Date of Award

Spring 1-1-2010

Document Type

Thesis

Degree Name

Master of Arts (MA)

Department

Geography

First Advisor

Stefan Leyk

Second Advisor

Barbara Buttenfield

Third Advisor

John Pitlick

Abstract

A multi-scale geomorphometric landform model was created through the use of fuzzy semantic import models and fuzzy overlay to measure distribution of landforms within parcels of the Conservation Reserve Program in a portion of the Delaware River Sub-basin in Northeast Kansas. Different fuzzy logic operators (intersect, algebraic mean, and fuzzy gamma) were used to test the impact of different model mechanisms on the resulting distributions of crisp and fuzzy membership values, and classification uncertainty measured by entropy values. Across scales (900 m2 to 16,900 m2 window sizes), only one crisp class (drainages) showed an optimal scale for detection area.
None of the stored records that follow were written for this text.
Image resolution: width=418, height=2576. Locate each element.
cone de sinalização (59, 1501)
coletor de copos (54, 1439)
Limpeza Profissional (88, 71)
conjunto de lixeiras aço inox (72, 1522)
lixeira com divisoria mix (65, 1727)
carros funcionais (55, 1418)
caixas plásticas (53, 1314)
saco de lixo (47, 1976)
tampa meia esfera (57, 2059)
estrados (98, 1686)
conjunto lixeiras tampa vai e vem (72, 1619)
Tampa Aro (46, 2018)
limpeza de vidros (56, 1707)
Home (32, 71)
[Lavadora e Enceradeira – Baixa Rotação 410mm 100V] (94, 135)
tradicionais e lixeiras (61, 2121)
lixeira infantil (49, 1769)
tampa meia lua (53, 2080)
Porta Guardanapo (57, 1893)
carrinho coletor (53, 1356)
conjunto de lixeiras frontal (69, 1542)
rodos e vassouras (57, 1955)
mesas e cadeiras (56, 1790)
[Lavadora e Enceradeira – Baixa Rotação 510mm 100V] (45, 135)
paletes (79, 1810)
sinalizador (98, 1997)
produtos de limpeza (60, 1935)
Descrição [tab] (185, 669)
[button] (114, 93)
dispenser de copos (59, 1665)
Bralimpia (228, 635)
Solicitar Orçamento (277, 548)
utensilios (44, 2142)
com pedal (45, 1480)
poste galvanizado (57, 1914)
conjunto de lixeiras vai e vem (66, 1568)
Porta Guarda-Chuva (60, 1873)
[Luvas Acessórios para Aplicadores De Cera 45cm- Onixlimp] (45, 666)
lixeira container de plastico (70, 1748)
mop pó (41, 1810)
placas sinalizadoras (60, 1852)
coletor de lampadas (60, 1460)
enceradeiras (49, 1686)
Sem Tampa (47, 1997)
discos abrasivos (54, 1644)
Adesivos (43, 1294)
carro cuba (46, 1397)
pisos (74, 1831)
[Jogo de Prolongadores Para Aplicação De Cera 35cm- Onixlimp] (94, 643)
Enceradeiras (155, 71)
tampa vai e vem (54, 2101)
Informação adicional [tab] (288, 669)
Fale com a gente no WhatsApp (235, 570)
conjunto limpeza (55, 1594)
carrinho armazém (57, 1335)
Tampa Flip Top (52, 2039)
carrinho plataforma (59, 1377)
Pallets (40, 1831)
The statistical distribution of fuzzy membership values were significantly different between the same classes derived from different overlay operators, but this had limited impact on the agreement between crisp landforms derived from the three operators at a single scale. Within each pairing of overlay operator and scale, the landform classes backslopes and flats had the highest proportional representation of classes at most entropy levels (0.95, 0.90, 0.85, and 0.75) except for locations within the single-highest entropy level (0.99), where the class proportions were more variable. This is significant, as both of these classes were dominant at different scales (backslopes at finer scales, and flats at coarser scales) within CRP Parcels. The fuzzy and multi-scale approach provides flexibility in assessing class-level uncertainty that had been previously unaddressed in the use of geomorphometric systems for mapping, modeling, and applied management applications.